[Start]

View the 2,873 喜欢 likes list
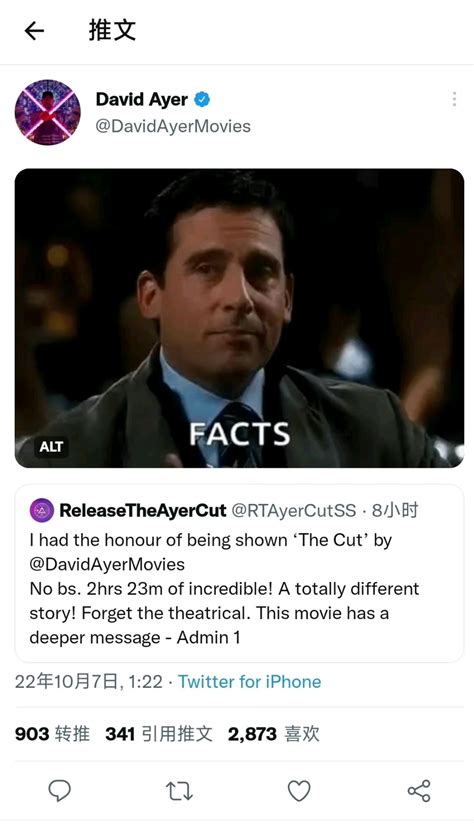474x828 pixels. (x=273, y=734)
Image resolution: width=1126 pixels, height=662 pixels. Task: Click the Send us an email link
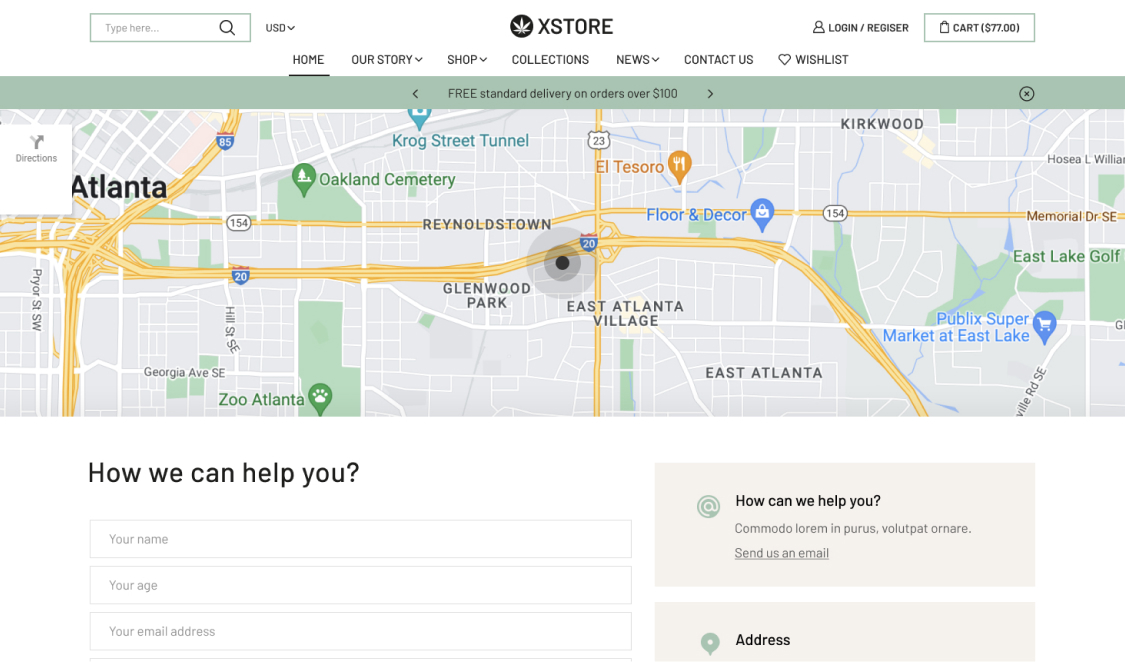(781, 553)
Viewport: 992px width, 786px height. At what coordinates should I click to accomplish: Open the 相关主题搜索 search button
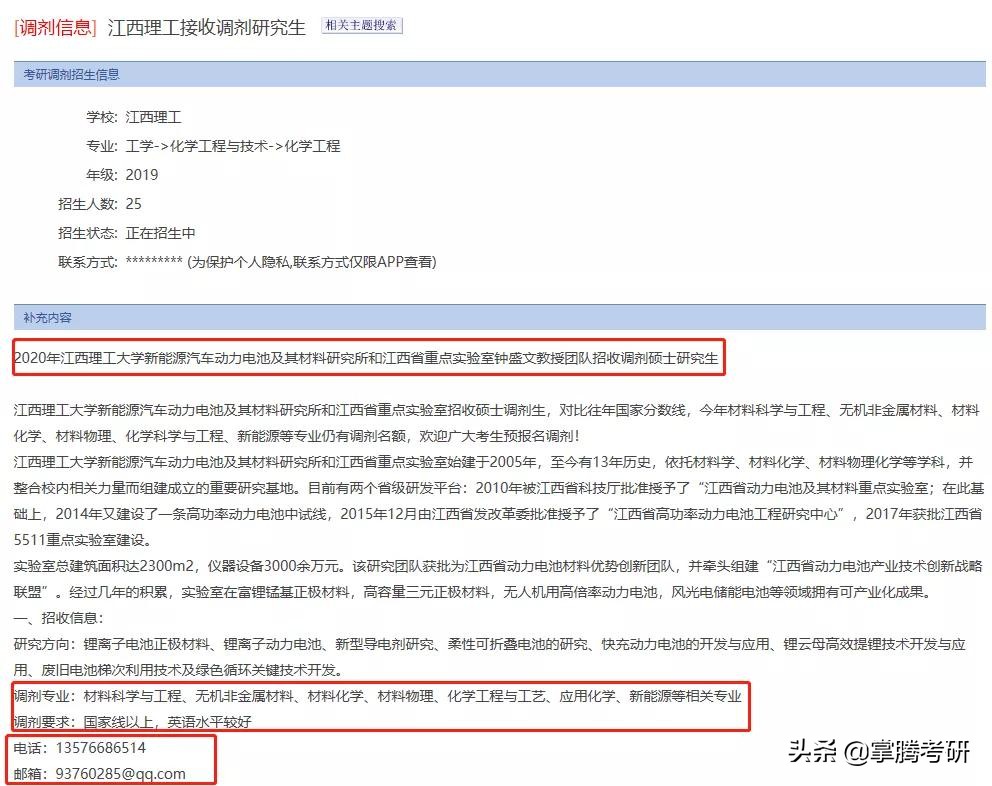(x=360, y=28)
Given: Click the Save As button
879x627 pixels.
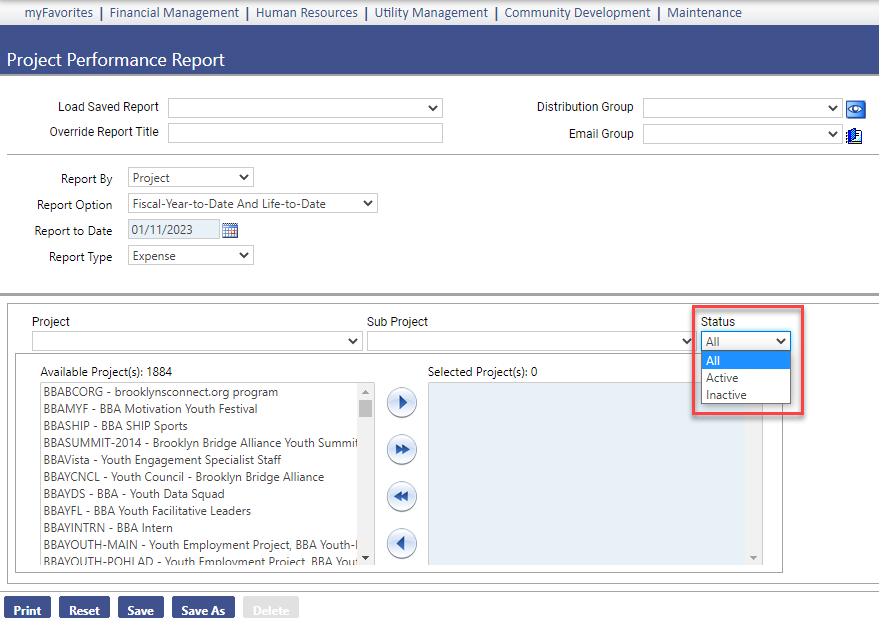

[End]

GOAL OF THE EXERCISE :: Please convert the material from the line containing "Image resolution: width=1126" through the end, both included, into a JSON list of strings with one string per line, skipping blank lines and omitting the pictures.

REPLY TO THE TASK ::
[
  "Image resolution: width=1126 pixels, height=662 pixels. Task: Click the Send us an email link",
  "(781, 553)",
  "Viewport: 992px width, 786px height. At what coordinates should I click to accomplish: Open the 相关主题搜索 search button",
  "(x=360, y=28)",
  "Given: Click the Save As button",
  "879x627 pixels."
]